Florence, my 23-year-old “sister”, looked not only shocked but also disappointed as Brian (my roommate) told her Jesus probably wasn’t white and Americans didn’t write the Bible. As she recovered from her mild state of shock, she asked us one more time, I guess to be certain that we understood her question, “Jesus, he didn’t look like you [Brian]?” As far as I recall, I’ve never shared identical emotions with someone for completely different reasons. Florence and I both sat in our dimly lit kitchen – shocked and disappointed.
I noticed the blue eyed fair skinned portrait of Jesus that hung in our sitting room within minutes of arriving at my home stay, but never would I have imagined that my family actually thought the portrait was accurate. I had lots of expectations about Christianity/spirituality in Africa as a whole. I naturally associated the words: miraculous, charismatic, Holy Spirit, and healing with “African Christianity”. All those words were synonymous with Christianity in Africa, at least a month ago. I expected to attend charismatic church services and see blind people see and deaf people hear – literally. I at least thought I would hear testimonies from people who had been raised from the dead. I even thought there was a slight possibility I would hear the audible voice of God.
These stereotypes are not far-fetched based on stories I’ve head about Christianity in the “Global South”. I was expecting to finally see what all the hype was about. But in my first month, instead of encountering what I thought would be similar to the book of Acts I listened to an African pastor describe how to use an “EvangeCube” (manufactured in Tennessee). Instead of listening to African songs African drums in a worship service with no time restraints I’ve endured brutally boring Anglican liturgy (manufactured in England), and contemporary worship songs. The stereotype that I had of African Christianity is that it would be – African.

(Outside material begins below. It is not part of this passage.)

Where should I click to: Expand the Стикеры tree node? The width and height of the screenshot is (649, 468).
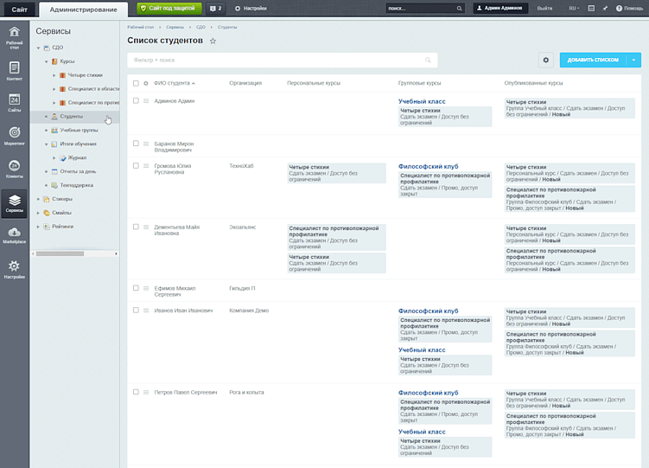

So as Florence and I looked at each other's shocked expressions the last of our stereotypes came crashing down. I destroyed her hope in a white Jesus and she destroyed my hope in an African one; I guess we’ll both have to settle for a Jewish Jesus for now. I’m disappointed in how influential “Western/white” culture is, but I’m not convinced that the expression of faith I have found here is anything but authentic and genuine. I may have not found what I thought I would, but it’s not less “Ugandan”, and the Jewish Jesus I know probably doesn’t care as much as the African American Manny that faith and culture don’t collide as neatly as I would have thought. As more stereotypes are dissembled, I’m ready to encounter this culture on its terms, not mine. Hopefully, in that process I’ll learn to also encounter Jesus, also on his terms, not mine.